In this research we focus on settings common to many social science field experiments such as those of GOTV studies, where participants may comply, or not, with the treatment protocol assigned by the experimenter. For experiments with binary outcomes, we show that each individual in the study may be classified as one of a finite number of distinct types. We call these behavioral types because they characterize the individual’s complete reaction, their measured response and how they receive treatment, to the assignment of each possible experimental group. In this context, the data is generated by randomly allocating these various behavioral types to the different levels of treatment. Thus, the model is parameterized by the unknown proportions of the different behavioral types so that many statistical aspects of the experiment, such as commonly studied average treatment effects, may be written as a function of these proportions.
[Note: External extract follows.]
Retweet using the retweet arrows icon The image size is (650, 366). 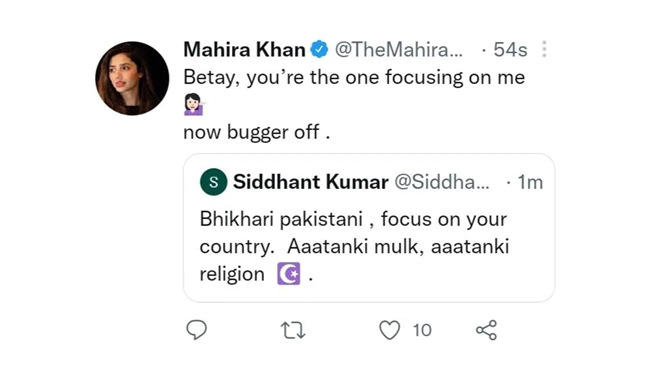tap(293, 331)
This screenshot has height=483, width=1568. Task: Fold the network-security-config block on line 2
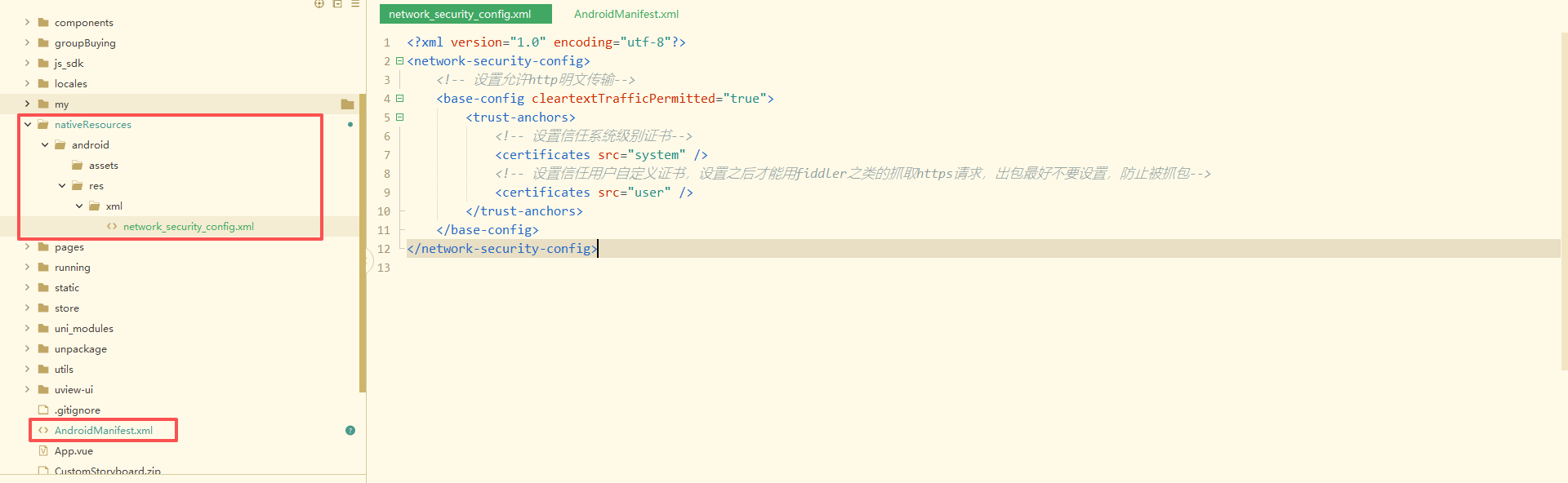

Viewing the data as generated by these behavioral types changes the analysis of the experiment in two ways. First, it changes the perspective on what is being estimated. Instead of finding a particular treatment effect, the ultimate goal can be seen as estimating proportions of behavioral types. With this frame of reference, the effect of a certain treatment will be most accurately represented as the fraction of the experimental sample for which the treatment has an effect. Second, by clarifying the underlying data generating process, a behavioral-types approach directs the resulting statistical analysis.
We use a well cited example to introduce behavioral types before providing formal definitions. We present the ATT as a case study for how to apply a behavioral-types approach for a design known to many social science researchers. The understanding of the data generating process allows us to evaluate the bias and variance of the ATT estimator, and we show the variance depends on the choice of the sampling assumptions. We then provide rigorous definitions of a behavioral type and of restrictions which reduce the number of behavioral types in a population to a number where the proportions of each type may be estimated. We present three experimental designs and present a strategy to identify the proportions of each type and elucidate how treatment effects may be found from the proportions.
A behavioral-types approach is well suited to multi-treatment experiments because it distills often complex designs into an estimation problem of a manageable number of types. We apply the behavioral types approach to four published social science field experiments involving multiple levels of ordered treatment. For each, we show how the interpretations and the statistical analyses differ with a behavioral-types approach, and can lead to different conclusions. Through the applications we illustrate how behavioral types provides insight into a range of experimental designs, such as those with spillover effects or partial ordering of treatment levels.
For two of the four applications we further examine the issue of joint significance by constructing multi-dimensional confidence regions for the proportion of behavioral types. We find that normal approximation methods perform poorly, but the shortcomings can be corrected by the bootstrap. However, even the bootstrap regions may not attain the desired coverage levels, so we adjust our regions using a double bootstrap. We discuss other methods that merit further exploration.